11 way in which Volpone is set apart from his victims is his ability to use his superior intelligence to trick them into believing that they have the upper handover him in the game of deceit both are playing. Thus, there is no real moral distinction between the hero and the villains in this case the crucial difference between the two is merely that the former is more manipulative and imaginative than the latter. In fact, when Volpone tries to rape Celia, his act no longer remains a harmless trick played on a dupe but becomes an overt sign of the moral degradation his character has undergone in the reckless pursuit of pleasure and wealth. For all his clever wit and carefree pursuit of intrigue, Volpone, much like the proverbial fox, ultimately falls into the elaborate trap that he had laid for others.
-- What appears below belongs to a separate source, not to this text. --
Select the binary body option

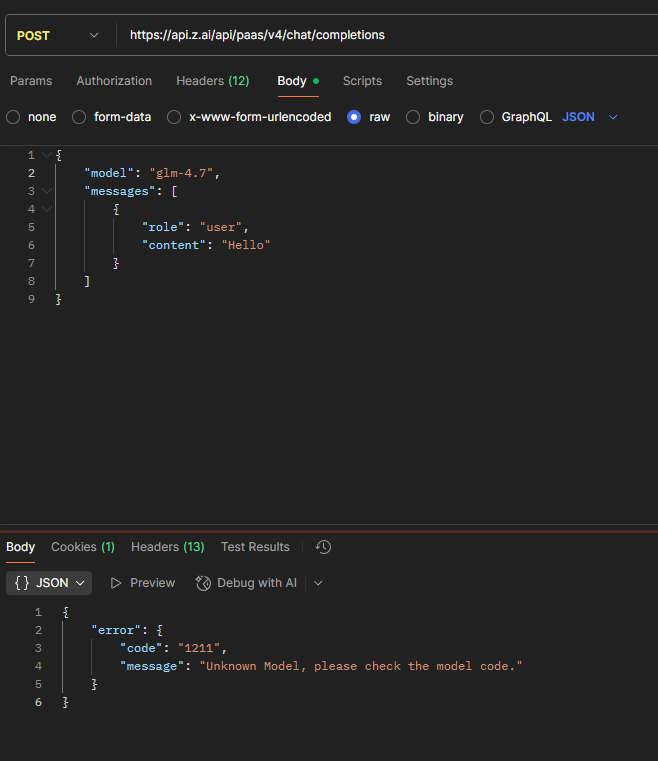[x=413, y=117]
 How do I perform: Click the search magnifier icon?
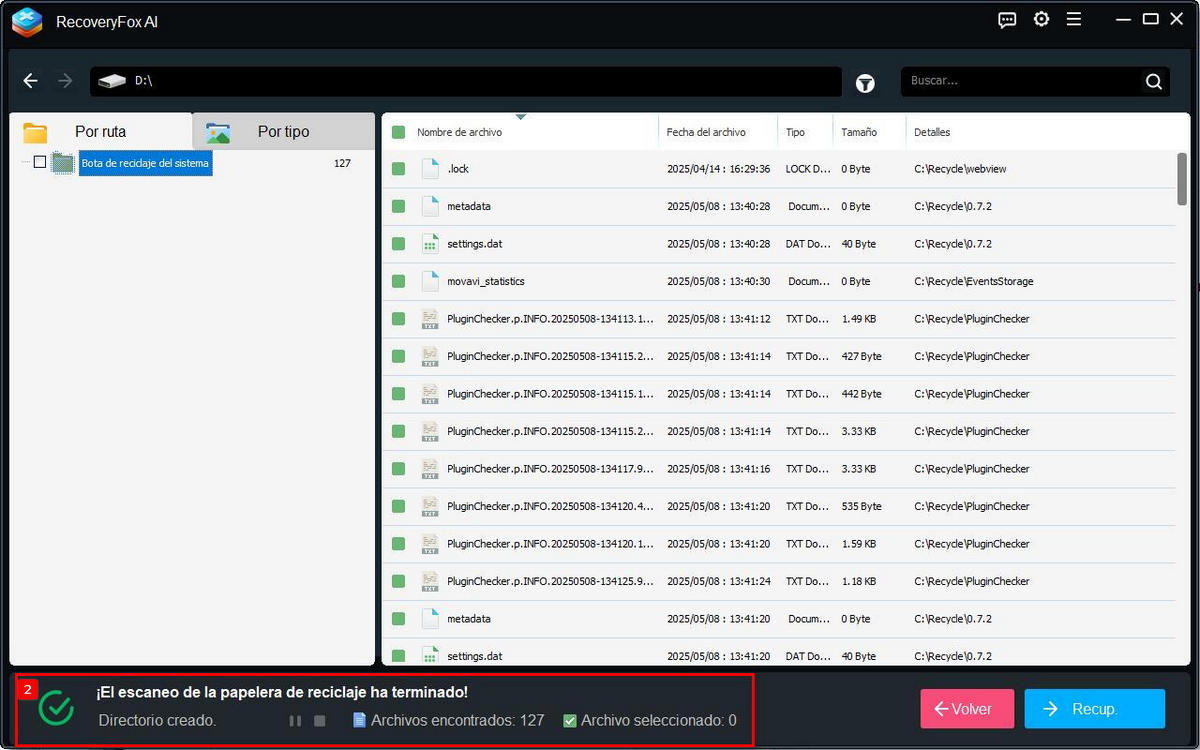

It is interesting to note that Volpone’s nemesis turns out to be his own faithful servant, Mosca who outsmarts his master at his own game of lies and deception. While the intelligent, double-crossing servant is a fairly common character type in comedies of the period, Mosca also represents the lust for money and status that percolated down the social ranks. The fact that Volpone and Mosca ultimately betray one another fulfils the dramatic logic of their own game of intrigue and brings about their downfall. The final punishment that both master and servant receive, along with the fortune hunters, brings them all together within the same moral compass and seems to indicate Jonson’s moral vision of a society where avarice and vanity must be exposed and corrected. Jonson also follows the popular comedic convention of rewarding the virtuous characters, Bonario and Celia, at the end of the play. Though both of them make significant economic gains at the end, it is not through their own pursuit of wealth. In
Jonson’s moral scheme, only those who act honourably and without selfish motives of personal gain deserve to go unpunished. Yet, their deliverance from the very real threat of a wrong judicial sentence is just as miraculous as their virtuous actions are exceptional in the corrupt society they live in. Unlike Shakespeare’s romantic comedies, the play ends not with the promise of personal fulfilment but with only the redistribution of wealth among the characters in terms of their moral virtue and vice. Thus, Jonson’s characters remain circumscribed within the social codes that he subjects to criticism and ultimately represent a rather grim moral vision of a world in which goodness and evil are in a state of precarious conflict.